What is expected
In two sentences, summarize the kennel name thread below.

Selected passage
-- START --

# Kennel name?



## Kristen Cabe (Mar 27, 2006)

I'm trying to come up with a 'kennel name' so that I can write off some of the expenses I have related to training and such. I'm having a bit of a brain fart, so I thought I'd ask if you all could help me come up with one. 


I live in the mountains of Western North Carolina (in a little valley, actually), and I'd like for the name to reflect that if possible. Unfortunately, there's no German word for 'hominy' or it would be much easier...


----------



## Bob Scott (Mar 30, 2006)

I would guess that you would have to register the kennel name in order to use it for tax write offs. That or prove you belong to some type of SAR or PD unit.
Registering with AKC requires breeding records that cover so many years, etc. JMO!


----------



## Kristen Cabe (Mar 27, 2006)

It was suggested to me by my TD, and since I _will_ be having a litter next year (no jokes about me having a litter, please :lol: ), it's for that reason as well.


----------



## Mike Schoonbrood (Mar 27, 2006)

OK no jokes about you having a litter next year........ but if you have quintuplets make sure to take lotsa pics


----------



## Nancy Jocoy (Apr 19, 2006)

böser seifiger Mais

So you know what I think of hominy


----------



## Maren Bell Jones (Jun 7, 2006)

I remember the one time I drove through Western Virginia and Virginia (yes, not NC, I know), I remember there being a decent amount of mist in the mountains in the morning. I used Babblefish, so the translation's probably wonky if you're wanting German. How about "nebelige Berge," which supposedly means misty mountains, or "nebeliges Tal," or misty valley. Or go with the old standby of von Cabe (or vom?). Sorry, not real original on either way.


----------



## Jerry Lyda (Apr 4, 2006)

How about, Von Der Zwinger Cabe


----------



## Kristen Cabe (Mar 27, 2006)

:razz: Mike. If I have quintuplets next year, I doubt I'll have much time to post online! Gosh, I hope that doesn't happen! [-o< If it does, it'll be God's will, I guess!


I don't like hominy, or grits, either, Carol. :-& The name of the area I live is called Hominy Valley, though, so I was hoping to be able to use that, but oh well. I did find an online translation that gave me 'Maisbreital,' but a lady that trains with us said that didn't really translate properly from German, and actually meant wide corn valley, so.... ](*,) :lol:

I _would_ use my name, and make it vom Haus Cabe or whatever, if it wasn't so 'different.' People screw it (my name) up so much as it is, I don't want to make things more difficult by making it part of a kennel name. I can't tell you how many times people mis-pronounce it! It's supposed to be pronounced like 'Kayb,' but people say 'Cave,' 'Cade,' 'Ka-bè' (like it's French or something), 'McCabe,' and even 'Cab.' :roll: :lol: Any more, when we go out to eat, we'll tell the host or hostess that our last name is Smith (my maiden name) or Adams, just to avoid having to spell Cabe (sometimes they _still_ get it wrong even when we spell it for them) or we just have to listen closely because it might be mis-pronounced and then we miss getting a table. I know, I know... :-({|= 



Our mountains _are_ known as The Great Smokies, so something like you suggested would work, Maren. I like vom Nebelige Berge alright. I'm writing all the suggestions that I get down, so I can go through and pick out the ones I like best, and then check and make sure they aren't already in use. I certainly don't want to steal someone else's kennel name!

-- END --

Excerpted records

-- START --

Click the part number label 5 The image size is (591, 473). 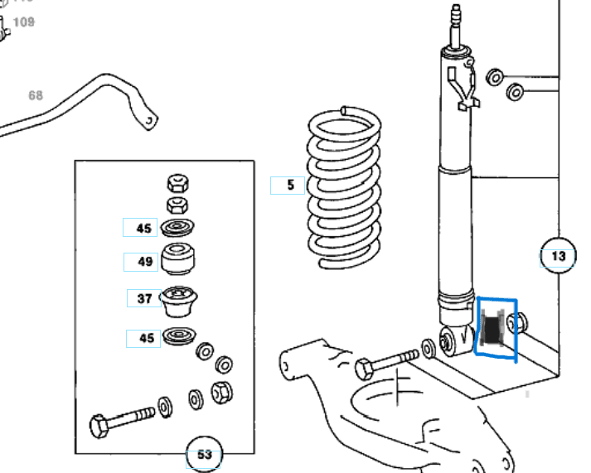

-- END --
-- START --

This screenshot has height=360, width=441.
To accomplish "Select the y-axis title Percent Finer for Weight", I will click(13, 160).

-- END --
-- START --

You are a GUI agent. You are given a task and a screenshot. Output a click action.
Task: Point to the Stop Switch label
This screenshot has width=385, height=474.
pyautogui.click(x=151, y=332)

-- END --

The completed task
Kristen Cabe asks for help choosing a kennel name, both to write off training expenses and because of a planned litter next year, and would like the name to reflect a home in a valley in the mountains of Western North Carolina. Other posters suggest options such as German phrases meaning misty mountains or misty valley, and Kristen Cabe likes "vom Nebelige Berge," rules out the surname Cabe because people mispronounce it so often, and plans to write down all the suggestions and check that the chosen one isn't already in use.